Re-présentation, erstaz, monnaie de singe qu'importe.  Car le plaisir que nous prenons à la contemplation de l'œuvre  de Rodia Bayginot tient en grande partie à notre capacité de fantasmer, de fabuler à partir d'un certain nombre d'éléments primitifs qui deviennent pour nous des figures, une histoire. Taches et formes, couleurs et pans font entrer en nous l'œuvre et son inconscient qui se met en symbiose avec le nôtre. Ce dernier parcourt alors avec délectation un chemin constitué - à travers la peinture - d'associations. Le tableau ne touche en effet que si l'effort premier de contemplation se transforme en discours intérieur qui résonne des propres fantasmes et des attentes du regardeur.  Celui-ci est soudain éclairé par les propositions de la peinture : la solitude, l'exil, l'amour, le sexe trouvent dans ce qui paraît « abstrait » des accentuations que le contemplateur troublé  ignorait jusque là. L’art de Rodia Bayginoit permet  en conséquence de franchir des strates et des portes pour notre passage au monde. En ce sens bien sûr cette peinture reste toujours la Psyché mais une psyché qui élargit notre propre image jusqu'à la dé-figurer, la déchirer pour n'en laisser apparaître que les gouffres les plus obscurs mais pas les plus amers au sein de tout ce qui scintillent (couleurs et éléments symboliques). Une telle recherche nous transforme en transfigurant le lieu où nous sommes en domaine de représentation quasi « théâtrale ». A chacun son spectacle, à chacun sa pièce à travers un travail qui suscite en soi-même des émois particuliers, des lieux encore inaccessibles et insondables.  L’oeuvre de Rodia Bayginot permet ainsi  un fantastique voyage d'exploration autour d'un univers intime toujours côtoyé, jamais visité et dont la circonférence restera toujours incertaine et le centre toujours inconnu puisque la femme (fée ou sourcière) en est l'axe de gravité.

  

La transgression, la belle incertitude et la limite de la peinture d’une telle artiste tiennent à ce plongeon au cœur des fantasmes qu'elle ne peut manquer de susciter au risque de ne plus rien nous dire. Elle est donc le lieu, l'objet d'un étrange amour et d'une sorte de sacrifice qui a quelque chose à voir avec la vie et la mort. Dans la communauté (inavouable ?) du support avec son regardeur quelque chose d'essentiel se joue lorsque ce dernier sent que là se meuvent ses fantômes, ses poussières d'âmes et de corps les plus archaïques. "Perds toi toi-même, possède-toi toi-même" semble dire l’oeuvre en son injonction silencieuse on nous proposant ses images de rêves ou de cauchemars.
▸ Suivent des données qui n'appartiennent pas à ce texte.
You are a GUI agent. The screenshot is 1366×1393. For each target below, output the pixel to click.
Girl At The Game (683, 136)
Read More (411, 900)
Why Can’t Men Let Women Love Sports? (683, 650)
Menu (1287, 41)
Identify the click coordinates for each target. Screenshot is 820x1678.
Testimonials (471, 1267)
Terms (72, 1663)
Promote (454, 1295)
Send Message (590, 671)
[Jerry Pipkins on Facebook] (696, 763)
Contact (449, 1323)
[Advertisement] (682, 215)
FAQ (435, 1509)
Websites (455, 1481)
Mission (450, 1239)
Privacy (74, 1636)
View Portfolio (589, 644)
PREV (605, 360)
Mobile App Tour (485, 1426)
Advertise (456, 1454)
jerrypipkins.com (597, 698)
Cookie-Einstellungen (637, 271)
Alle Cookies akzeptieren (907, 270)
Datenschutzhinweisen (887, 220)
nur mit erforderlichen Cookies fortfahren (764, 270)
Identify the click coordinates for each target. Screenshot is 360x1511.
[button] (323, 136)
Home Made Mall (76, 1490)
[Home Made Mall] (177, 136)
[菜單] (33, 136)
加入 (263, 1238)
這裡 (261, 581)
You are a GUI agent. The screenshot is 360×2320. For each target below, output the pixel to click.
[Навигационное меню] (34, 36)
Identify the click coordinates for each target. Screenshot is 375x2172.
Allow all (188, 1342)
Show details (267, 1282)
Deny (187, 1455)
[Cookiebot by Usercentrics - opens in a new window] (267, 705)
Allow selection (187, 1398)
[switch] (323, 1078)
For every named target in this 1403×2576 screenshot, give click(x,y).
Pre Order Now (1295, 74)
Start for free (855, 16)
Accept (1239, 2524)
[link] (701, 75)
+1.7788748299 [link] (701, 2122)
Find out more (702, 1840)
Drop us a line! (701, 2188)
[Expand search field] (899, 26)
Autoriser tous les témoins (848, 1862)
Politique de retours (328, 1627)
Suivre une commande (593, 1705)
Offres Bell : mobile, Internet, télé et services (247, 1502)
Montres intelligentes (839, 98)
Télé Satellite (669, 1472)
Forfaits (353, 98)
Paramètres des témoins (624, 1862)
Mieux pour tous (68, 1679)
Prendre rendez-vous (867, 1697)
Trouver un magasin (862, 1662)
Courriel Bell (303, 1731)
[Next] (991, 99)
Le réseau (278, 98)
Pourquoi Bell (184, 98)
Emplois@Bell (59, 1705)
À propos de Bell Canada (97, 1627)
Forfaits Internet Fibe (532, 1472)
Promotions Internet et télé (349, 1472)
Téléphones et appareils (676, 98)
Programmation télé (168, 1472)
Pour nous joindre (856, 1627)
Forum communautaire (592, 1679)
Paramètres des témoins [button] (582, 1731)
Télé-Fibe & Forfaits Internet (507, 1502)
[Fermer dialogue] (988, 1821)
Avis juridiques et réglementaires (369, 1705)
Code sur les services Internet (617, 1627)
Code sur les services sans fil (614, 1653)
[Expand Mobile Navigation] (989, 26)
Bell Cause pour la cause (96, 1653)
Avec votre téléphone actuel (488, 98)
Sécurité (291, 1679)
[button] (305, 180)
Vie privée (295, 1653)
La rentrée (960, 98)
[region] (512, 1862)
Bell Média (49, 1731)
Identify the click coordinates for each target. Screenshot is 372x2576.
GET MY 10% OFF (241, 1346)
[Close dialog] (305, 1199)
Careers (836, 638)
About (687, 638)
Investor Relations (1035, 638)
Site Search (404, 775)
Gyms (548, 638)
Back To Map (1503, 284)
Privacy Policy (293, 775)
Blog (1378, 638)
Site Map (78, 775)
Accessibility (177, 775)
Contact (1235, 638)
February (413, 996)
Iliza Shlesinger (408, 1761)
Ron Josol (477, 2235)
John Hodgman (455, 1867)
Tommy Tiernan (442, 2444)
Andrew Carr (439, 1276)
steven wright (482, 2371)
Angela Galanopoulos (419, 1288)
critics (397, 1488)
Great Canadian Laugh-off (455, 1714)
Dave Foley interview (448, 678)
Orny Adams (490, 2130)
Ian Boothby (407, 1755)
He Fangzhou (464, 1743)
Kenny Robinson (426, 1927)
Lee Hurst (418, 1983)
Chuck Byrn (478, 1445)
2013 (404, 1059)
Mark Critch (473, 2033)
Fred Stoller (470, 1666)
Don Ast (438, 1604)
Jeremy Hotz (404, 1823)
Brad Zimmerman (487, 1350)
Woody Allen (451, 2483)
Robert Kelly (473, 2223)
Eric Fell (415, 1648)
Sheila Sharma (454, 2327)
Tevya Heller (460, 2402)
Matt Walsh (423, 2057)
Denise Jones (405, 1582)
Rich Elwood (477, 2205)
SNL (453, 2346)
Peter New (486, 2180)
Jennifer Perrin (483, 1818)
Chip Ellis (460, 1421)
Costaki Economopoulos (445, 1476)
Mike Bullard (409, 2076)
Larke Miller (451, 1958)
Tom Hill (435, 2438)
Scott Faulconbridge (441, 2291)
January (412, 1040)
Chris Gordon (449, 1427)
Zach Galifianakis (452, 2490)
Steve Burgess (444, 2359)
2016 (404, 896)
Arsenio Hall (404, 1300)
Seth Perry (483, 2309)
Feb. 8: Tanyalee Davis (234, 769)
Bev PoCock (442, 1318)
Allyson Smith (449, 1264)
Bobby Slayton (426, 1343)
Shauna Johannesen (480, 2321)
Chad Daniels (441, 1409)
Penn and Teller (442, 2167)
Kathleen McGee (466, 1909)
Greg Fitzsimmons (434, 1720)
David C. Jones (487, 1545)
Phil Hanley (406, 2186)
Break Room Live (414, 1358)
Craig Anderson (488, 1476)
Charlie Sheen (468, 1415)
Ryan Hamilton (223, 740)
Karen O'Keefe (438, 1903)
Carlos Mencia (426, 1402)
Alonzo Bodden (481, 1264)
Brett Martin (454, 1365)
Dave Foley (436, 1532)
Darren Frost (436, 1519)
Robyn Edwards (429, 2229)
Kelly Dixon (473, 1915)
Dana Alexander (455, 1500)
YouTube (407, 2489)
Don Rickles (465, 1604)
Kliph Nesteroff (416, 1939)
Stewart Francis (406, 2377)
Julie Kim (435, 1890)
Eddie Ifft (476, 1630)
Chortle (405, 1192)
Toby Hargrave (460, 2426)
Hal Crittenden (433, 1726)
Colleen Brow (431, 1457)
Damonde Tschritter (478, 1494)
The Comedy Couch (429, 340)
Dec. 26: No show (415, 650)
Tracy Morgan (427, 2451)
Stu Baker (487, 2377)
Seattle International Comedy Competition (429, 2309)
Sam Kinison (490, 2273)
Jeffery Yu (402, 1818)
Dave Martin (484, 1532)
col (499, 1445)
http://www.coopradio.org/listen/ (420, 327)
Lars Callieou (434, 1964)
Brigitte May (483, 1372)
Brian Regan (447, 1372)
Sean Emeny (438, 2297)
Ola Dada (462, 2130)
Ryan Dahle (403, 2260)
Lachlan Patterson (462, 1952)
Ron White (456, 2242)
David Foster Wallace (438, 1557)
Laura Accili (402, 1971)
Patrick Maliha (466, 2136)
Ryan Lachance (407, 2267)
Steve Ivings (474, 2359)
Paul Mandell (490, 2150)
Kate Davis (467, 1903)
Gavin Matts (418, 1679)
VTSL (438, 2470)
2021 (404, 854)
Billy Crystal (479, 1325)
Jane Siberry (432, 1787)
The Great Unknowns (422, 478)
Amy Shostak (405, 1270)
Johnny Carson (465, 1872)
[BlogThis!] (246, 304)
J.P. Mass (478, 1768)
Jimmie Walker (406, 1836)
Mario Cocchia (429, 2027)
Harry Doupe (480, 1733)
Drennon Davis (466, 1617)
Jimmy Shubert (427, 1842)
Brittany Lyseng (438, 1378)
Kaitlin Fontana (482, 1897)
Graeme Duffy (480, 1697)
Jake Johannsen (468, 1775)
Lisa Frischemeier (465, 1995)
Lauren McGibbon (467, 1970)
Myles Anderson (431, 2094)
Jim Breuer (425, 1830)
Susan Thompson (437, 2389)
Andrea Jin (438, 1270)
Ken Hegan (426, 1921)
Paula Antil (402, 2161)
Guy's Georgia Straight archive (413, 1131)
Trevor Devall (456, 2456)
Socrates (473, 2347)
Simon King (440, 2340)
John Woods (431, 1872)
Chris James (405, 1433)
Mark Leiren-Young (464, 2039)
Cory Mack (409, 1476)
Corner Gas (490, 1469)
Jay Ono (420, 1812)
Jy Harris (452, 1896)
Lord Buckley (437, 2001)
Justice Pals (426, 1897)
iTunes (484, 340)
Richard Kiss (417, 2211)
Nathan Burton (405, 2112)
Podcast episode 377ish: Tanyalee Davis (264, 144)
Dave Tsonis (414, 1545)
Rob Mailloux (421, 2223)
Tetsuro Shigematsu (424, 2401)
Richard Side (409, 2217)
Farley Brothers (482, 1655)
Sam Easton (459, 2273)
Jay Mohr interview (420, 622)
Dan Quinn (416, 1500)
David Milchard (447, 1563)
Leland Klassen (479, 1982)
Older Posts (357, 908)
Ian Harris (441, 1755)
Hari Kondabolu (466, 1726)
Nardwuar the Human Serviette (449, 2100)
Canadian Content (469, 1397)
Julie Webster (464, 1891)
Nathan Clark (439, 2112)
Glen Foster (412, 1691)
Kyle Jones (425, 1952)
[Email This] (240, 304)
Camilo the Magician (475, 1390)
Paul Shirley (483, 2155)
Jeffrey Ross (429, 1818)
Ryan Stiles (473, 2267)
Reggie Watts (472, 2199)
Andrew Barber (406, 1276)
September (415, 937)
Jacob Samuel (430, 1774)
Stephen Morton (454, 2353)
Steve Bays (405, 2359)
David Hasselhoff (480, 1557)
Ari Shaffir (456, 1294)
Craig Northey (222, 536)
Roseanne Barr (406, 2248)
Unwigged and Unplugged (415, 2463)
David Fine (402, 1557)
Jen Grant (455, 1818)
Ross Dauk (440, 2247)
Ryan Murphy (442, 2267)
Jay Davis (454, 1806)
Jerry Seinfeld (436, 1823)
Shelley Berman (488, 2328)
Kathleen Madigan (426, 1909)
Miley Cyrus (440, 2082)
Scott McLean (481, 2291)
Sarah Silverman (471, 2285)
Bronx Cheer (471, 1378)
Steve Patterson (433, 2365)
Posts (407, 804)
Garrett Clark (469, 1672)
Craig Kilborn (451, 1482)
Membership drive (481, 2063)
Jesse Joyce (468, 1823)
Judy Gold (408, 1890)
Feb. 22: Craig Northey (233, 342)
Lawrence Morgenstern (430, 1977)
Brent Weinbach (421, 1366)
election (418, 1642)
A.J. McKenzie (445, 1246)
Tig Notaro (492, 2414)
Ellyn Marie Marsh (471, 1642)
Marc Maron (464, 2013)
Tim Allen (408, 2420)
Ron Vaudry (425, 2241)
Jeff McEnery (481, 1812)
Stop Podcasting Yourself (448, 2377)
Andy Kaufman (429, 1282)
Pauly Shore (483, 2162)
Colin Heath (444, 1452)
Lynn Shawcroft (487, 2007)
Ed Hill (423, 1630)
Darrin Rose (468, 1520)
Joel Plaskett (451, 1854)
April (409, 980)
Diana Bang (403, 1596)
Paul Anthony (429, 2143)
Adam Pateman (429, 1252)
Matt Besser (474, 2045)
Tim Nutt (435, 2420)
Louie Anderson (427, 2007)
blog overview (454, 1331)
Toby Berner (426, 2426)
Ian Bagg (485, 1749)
Elle nous rappelle à elles, à eux en nous rapprochant de ce qui comme disait Magritte ne sera jamais une pipe mais qui nous pousse soudain, dans son absence de réalité, à gratter encore plus le visible pour voir dedans, pour voir au milieu, pour en être enfin. L'origine du monde de Courbet n'est à ce propos que l'approche lointaine d'une barrière à franchir. Le pictural vaut ainsi bien plus que par ce qu'il montre (sujet) : c'est sa chose, sa choséité dont parlait Beckett qui nous intéresse, ce quelque chose d'autre qui nous est réservé mais sur lequel nos mots n'ont pas encore de prise ou achoppent. Dès lors, la peinture nous trouble parce qu'elle est geste qui s'érige contre la langue (qui ne viendra qu'après ou jamais).  C'est bien l'acte interminable du supplice de nos questions et de nos (re)commencements à travers ses femmes, digression de diverses Mélusine qui telle des sirènes nous appellent non par leurs chants mais leurs atours.

  

Contre les terres brûlées de l’absence, contre les territoires asséchés par nos manques le travail de Rodia Bayginot devient ce qui serpente dans la mémoire pour la segmenter afin que les Mélusine s'y immiscent à tout coup.  Nous en épousons soudain ses vibrations. Certes nous savons que son abri n'est que précaire : il n'empêche. Sa force demeure liée à sa lumière qui reste souvent ombragée malgré le flamboiement des couleurs et le baraque des formes. Elle est aussi la voix qui parle à travers les bouches archaïques autour desquelles tourne encore un soleil espéré. C'est donc le geste qui nous arrache à nous mêmes, à ce qui en nous demeure secret mais reste prêt à naître, à se laisser aller et qui ressemble au fameux chant hindou qui frôle "le sexe de l’air ". Il convient de se laisser aller aux morsures d’une telle œuvre, d’anticiper à travers sa surface le futur d’une pensée ou d'un impensé que les mots ne pourront peut-être jamais saisir. Car si “ l’écriture ne quitte pas ” (M. Duras), la peinture ne doit pas se quitter : ce n’est pas une maladie dans laquelle on s’enfonce c’est et contre toute attente un accès à une nécessité vitale. La chute n’est donc pas une nécessité. La peinture de Rodia Bayginot peut devenir la décision de s’en relever, de s'en délivrer : il suffit de la regarder pour se regarder. Car on ne trouve pas la solitude, souvent on la fait - sans le savoir vraiment - dans la terreur et l'extase. On se la fait parce qu'on l'a décidé, parce qu'elle était là de toujours, parce qu'on la voulait puisqu'on ne pouvait faire autrement au moment où la lumière scintille comme un caillot incandescent qui éclaire l’espace féminin d’un vœu dans les narines du vide.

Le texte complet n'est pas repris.